* Instructions to follow
Copy every line in the listing that contains "rating".

* Given entries

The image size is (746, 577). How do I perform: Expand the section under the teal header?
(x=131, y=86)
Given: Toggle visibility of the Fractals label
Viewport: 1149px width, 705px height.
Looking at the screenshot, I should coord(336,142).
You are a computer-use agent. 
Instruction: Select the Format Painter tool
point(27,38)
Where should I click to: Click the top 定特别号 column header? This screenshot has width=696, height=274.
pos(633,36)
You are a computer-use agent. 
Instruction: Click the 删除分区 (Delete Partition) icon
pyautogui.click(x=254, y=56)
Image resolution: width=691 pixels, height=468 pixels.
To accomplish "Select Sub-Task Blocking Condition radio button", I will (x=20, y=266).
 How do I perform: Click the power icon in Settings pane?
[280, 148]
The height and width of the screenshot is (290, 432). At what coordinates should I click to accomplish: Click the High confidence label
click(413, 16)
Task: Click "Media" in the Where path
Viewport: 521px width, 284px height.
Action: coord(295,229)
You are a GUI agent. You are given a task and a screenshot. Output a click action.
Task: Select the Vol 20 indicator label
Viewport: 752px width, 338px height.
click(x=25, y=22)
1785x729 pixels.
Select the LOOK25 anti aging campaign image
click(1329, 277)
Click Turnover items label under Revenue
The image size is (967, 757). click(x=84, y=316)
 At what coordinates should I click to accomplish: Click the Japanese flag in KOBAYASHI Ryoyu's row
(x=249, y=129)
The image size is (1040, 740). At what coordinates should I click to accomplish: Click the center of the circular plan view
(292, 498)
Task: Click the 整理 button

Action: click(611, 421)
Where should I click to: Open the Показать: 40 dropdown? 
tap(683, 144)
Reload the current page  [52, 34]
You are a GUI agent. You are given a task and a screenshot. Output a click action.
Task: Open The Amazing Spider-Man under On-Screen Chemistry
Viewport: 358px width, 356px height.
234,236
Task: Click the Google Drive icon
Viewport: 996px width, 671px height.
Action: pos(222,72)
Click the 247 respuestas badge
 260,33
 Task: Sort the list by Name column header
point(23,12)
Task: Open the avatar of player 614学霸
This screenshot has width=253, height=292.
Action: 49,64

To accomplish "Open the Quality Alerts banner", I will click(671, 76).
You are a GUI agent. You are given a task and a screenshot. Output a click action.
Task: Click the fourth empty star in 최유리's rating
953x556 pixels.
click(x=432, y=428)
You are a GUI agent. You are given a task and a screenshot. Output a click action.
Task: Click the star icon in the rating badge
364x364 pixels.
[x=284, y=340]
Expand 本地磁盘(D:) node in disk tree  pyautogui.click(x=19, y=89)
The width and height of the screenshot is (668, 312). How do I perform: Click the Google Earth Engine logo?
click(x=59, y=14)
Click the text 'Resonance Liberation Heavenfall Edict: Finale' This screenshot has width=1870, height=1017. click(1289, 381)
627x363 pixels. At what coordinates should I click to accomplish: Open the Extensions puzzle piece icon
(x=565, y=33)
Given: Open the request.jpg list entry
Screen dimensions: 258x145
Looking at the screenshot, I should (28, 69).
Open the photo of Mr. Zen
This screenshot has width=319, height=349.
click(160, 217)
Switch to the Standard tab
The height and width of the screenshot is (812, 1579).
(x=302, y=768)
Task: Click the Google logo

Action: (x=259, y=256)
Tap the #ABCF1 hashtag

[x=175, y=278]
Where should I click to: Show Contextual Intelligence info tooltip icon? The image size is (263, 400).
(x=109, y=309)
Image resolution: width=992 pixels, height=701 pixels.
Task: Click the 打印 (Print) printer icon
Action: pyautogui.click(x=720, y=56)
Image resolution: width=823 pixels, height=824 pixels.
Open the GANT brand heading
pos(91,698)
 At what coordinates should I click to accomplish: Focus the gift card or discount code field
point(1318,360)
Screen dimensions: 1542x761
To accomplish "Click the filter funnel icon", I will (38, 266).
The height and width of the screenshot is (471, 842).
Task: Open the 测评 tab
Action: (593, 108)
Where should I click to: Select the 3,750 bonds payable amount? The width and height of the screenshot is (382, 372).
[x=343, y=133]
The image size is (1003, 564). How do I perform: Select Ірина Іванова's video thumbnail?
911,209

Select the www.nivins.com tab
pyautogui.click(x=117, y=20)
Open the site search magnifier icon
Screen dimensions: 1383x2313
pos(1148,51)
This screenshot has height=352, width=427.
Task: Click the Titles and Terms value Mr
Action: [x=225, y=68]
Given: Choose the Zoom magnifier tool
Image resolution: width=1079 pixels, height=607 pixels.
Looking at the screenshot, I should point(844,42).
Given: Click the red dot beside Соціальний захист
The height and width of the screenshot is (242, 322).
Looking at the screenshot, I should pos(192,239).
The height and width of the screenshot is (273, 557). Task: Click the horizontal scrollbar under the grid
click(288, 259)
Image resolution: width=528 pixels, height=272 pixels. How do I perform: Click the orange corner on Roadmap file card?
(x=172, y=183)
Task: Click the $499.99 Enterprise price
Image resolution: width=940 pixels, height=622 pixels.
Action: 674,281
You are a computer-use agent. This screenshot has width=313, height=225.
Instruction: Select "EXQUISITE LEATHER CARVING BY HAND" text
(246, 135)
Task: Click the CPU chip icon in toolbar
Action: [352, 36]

* Answer space
Task: Click the fourth empty star in 최유리's rating
Task: Click the star icon in the rating badge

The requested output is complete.